Texto apresentado ->
'''

“ÁGUAS PARA A VIDA E NÃO PARA A MORTE!” Intercâmbio entre as comunidades do Baixo Rio Pardo e Porto Sul reúne mais de 100 pessoas em Canavieiras.

Via Observatório Rio Pardo Vivo e Corrente

Intercâmbio entre as comunidades do Baixo Rio Pardo e Porto Sul. Foto: Comunicação CEAS

A Articulação em Defesa do Rio Pardo realizou no último dia 2 o “Intercâmbio entre as comunidades do Baixo Rio Pardo e Porto Sul” na Ilha de Atalaia em Canavieiras. O encontro ocorrido na Reserva Extrativista de Canavieiras (RESEX) contou com representações de comunidades de Canavieiras, Comandatuba, Ilhéus, Itabuna, Itororó, Mascote, Santa Luzia, além da participação de professores e pesquisadores da Universidade Federal do Sul da Bahia (UFSB), Universidade Federal da Bahia (UFBA), Instituto Federal Baiano (IFBA) e da Universidade Estadual de Santa Cruz (UESC).

O objetivo do intercâmbio foi propiciar um momento de reflexão sobre a importância da Bacia Hidrográfica do Rio Pardo para a reprodução da vida de centenas de comunidades, da sua nascente até sua foz, e a organização e a luta dessas comunidades frente aos conflitos causados pela política de desenvolvimento que expulsa os povos do campo, destrói a natureza, entrega nossas riquezas e exclui as populações das tomadas de decisão.

'''

Dados fornecidos ->
'''

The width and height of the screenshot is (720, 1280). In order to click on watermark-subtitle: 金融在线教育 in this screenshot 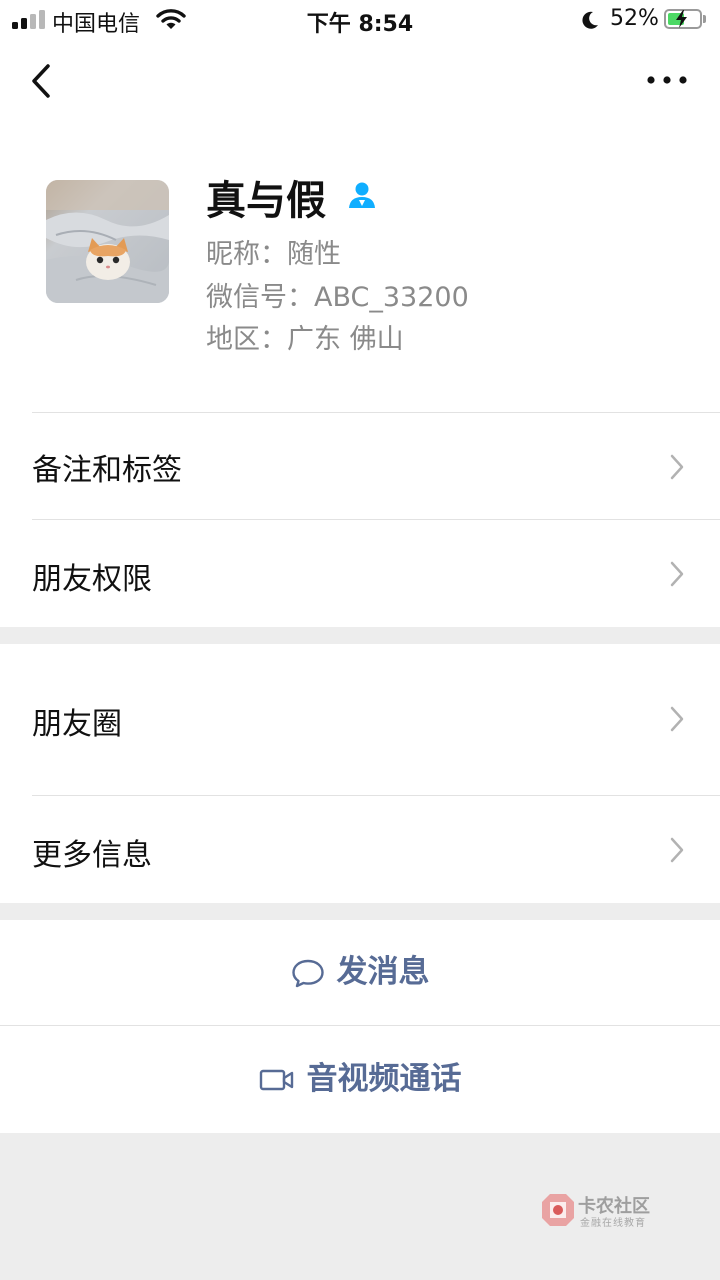, I will do `click(613, 1224)`.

'''

Tarefas ->
1. Responda com base no texto sobre o intercâmbio:
(a) Quantas pessoas o intercâmbio reuniu?
(b) Que entidade realizou o intercâmbio?
(c) Qual universidade estadual participou do encontro?
2. Transcreva do texto sobre o intercâmbio o trecho que vai de "A Articulação em" até "Santa Cruz (UESC).", inclusive.

Respostas dos exercícios ->
1.
(a) Mais de 100 pessoas.
(b) A Articulação em Defesa do Rio Pardo.
(c) A Universidade Estadual de Santa Cruz (UESC).

2.
A Articulação em Defesa do Rio Pardo realizou no último dia 2 o “Intercâmbio entre as comunidades do Baixo Rio Pardo e Porto Sul” na Ilha de Atalaia em Canavieiras. O encontro ocorrido na Reserva Extrativista de Canavieiras (RESEX) contou com representações de comunidades de Canavieiras, Comandatuba, Ilhéus, Itabuna, Itororó, Mascote, Santa Luzia, além da participação de professores e pesquisadores da Universidade Federal do Sul da Bahia (UFSB), Universidade Federal da Bahia (UFBA), Instituto Federal Baiano (IFBA) e da Universidade Estadual de Santa Cruz (UESC).